HRG Engineering, of Tolworth, Surrey, was formed in 1935 by A.E. Hartford, G.H. Robbins and H.R. Godfrey. The company they created was best known for producing a compact yet individually made sports car at a reasonable price. Designed by H.R. Godfrey, it was a throwback to more traditional sports car design and bore more than a passing resemblance to the Frazer-Nash when announced in 1936. Unlike the Frazer-Nash, though, it boasted a shaft-driven rear axle instead of chains. The cars were assembled at a repurposed gear plant and the designs influenced by Godfrey's previous work with the GN Company and Frazer Nash.
Coachbuilders Arthur Fox & Bob Nicholls of Tolworth in Surrey, Great Britain were responsible for the coachwork on this aerodynamic roadster.
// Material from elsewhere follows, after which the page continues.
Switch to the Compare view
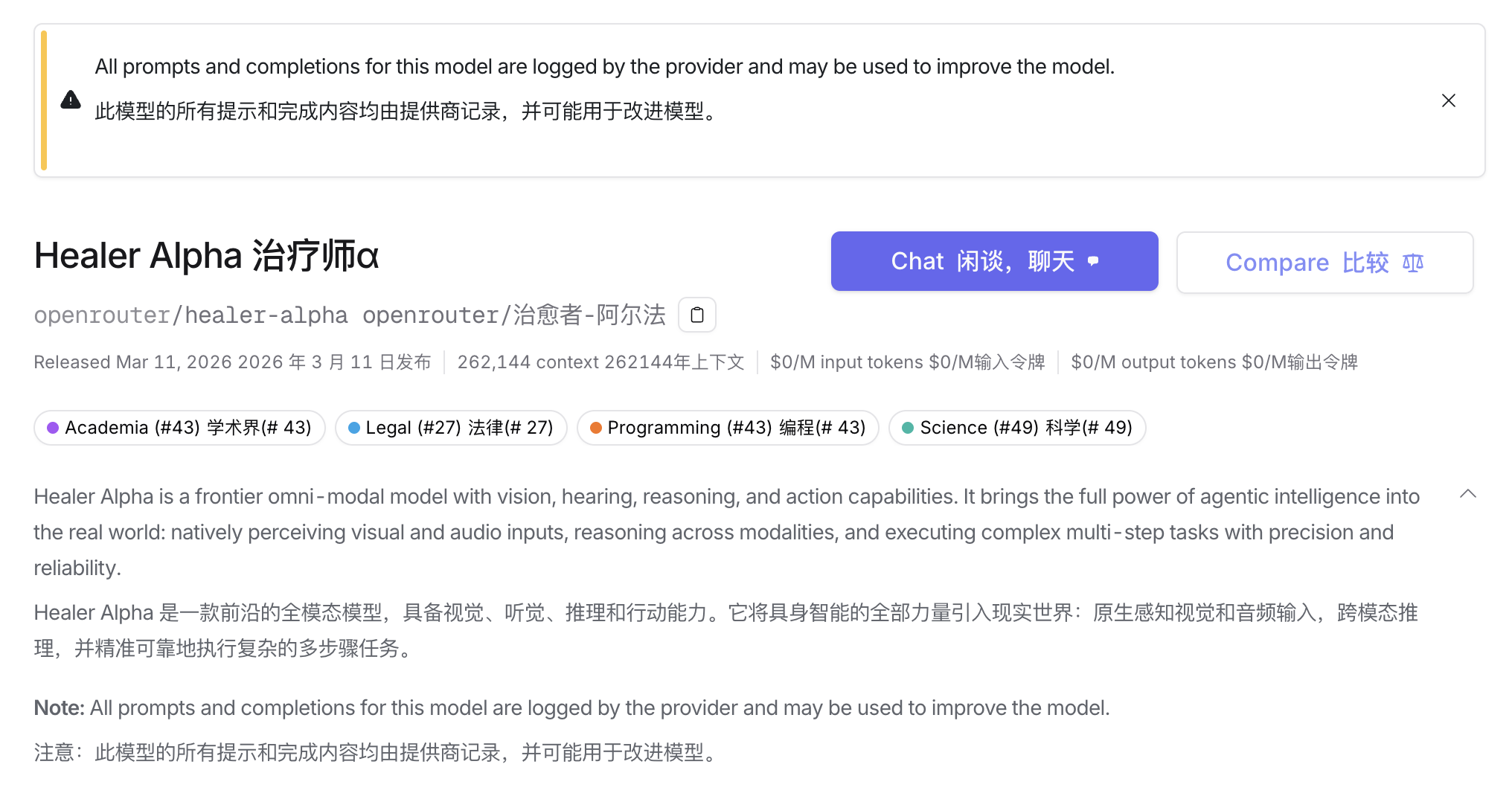 point(1324,263)
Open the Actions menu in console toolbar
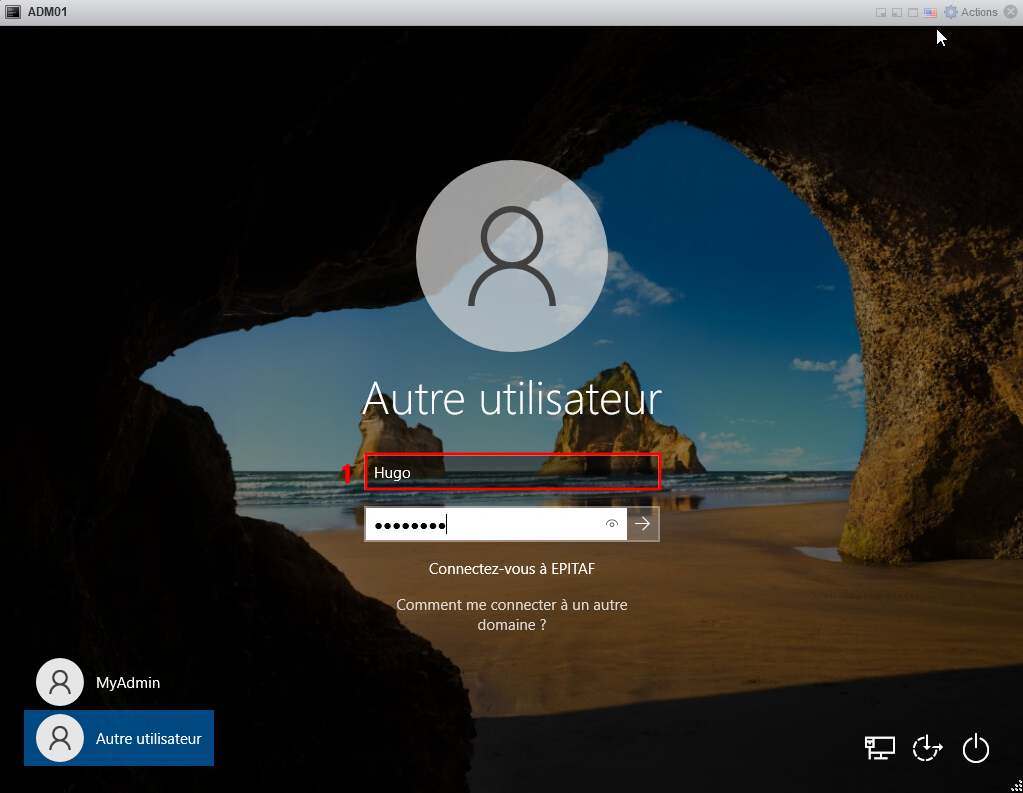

The duo bodied cars from 1936-1947. The space frame of this model lent itself well to special design and the firm reportedly bodied 31 (possibly as many as 45) models like this from 1945-1947. Three of these models were shipped to the United States in the late-1940s.
This car was owned by a Florida driver, Phil Stiles, it was raced at Watkins Glen in 1950, where the current owner first saw the car. Stiles raced the car at the Linden, N.J. airport races in 1950 and at Palm Beach Shores. After this, the front end configuration was modified.
The car is powered by a 4-cylinder, 1500cc engine delivering 60 horsepower.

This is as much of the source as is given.